Return, word for word, the lines below, starting with the one that contains "Given: Open the added column type dropdown" and continuing through the last line, both ends included. Leave the pictures out of your answer.

═════ DATASET EXTRACT

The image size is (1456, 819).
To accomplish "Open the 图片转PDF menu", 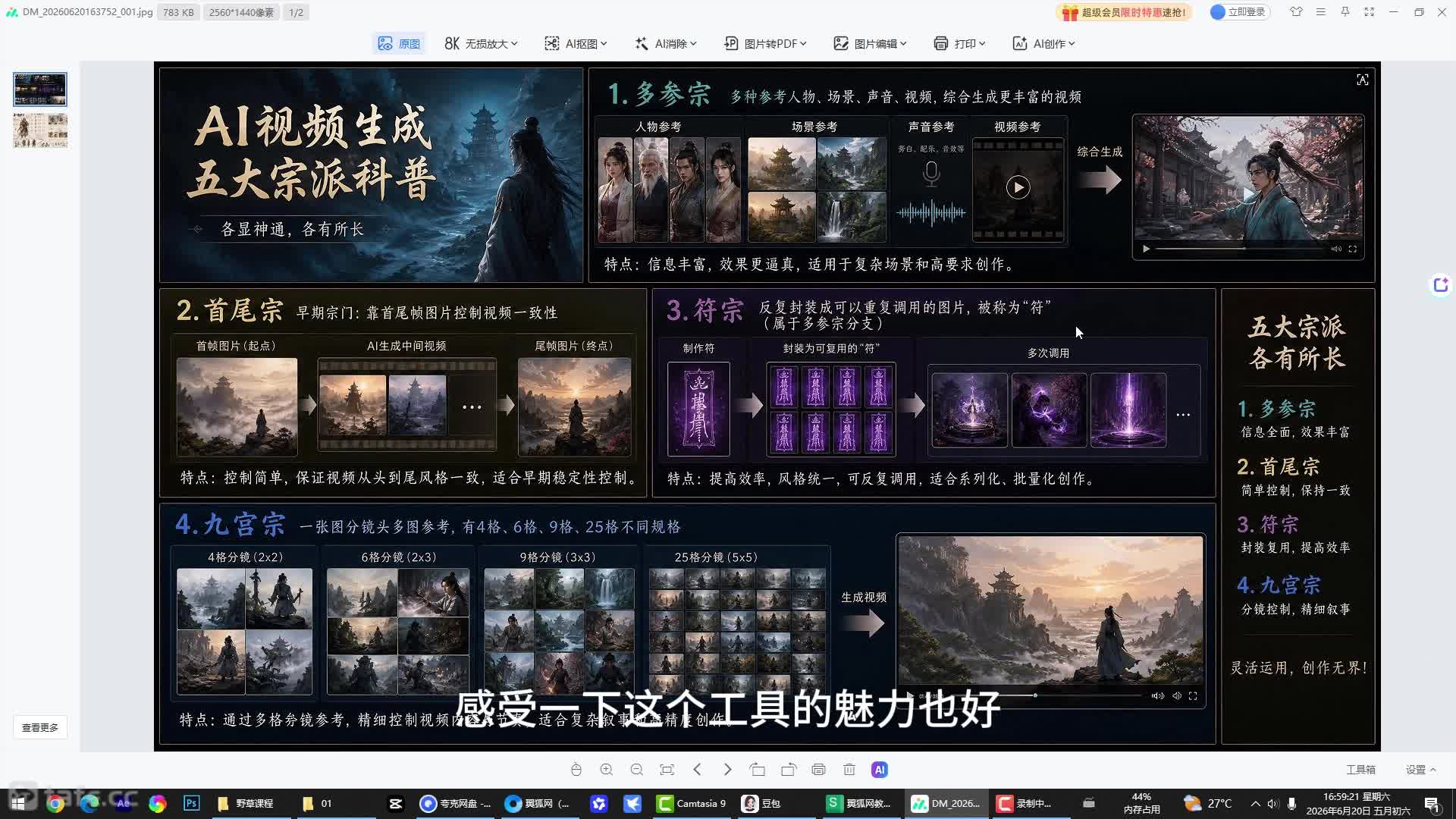I will tap(765, 43).
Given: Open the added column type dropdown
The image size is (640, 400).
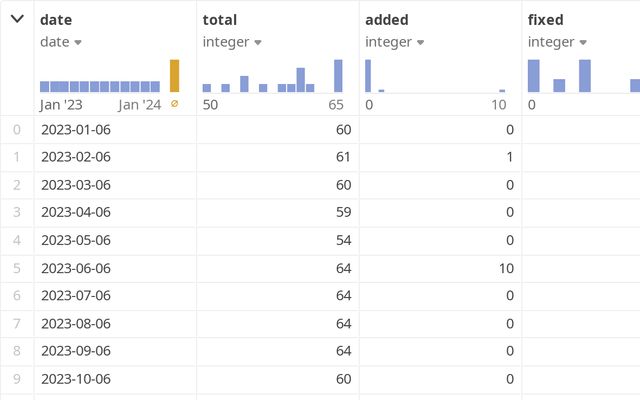Looking at the screenshot, I should click(x=420, y=42).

══════════

WRITTEN SOLUTION —
Given: Open the added column type dropdown
The image size is (640, 400).
Looking at the screenshot, I should click(x=420, y=42).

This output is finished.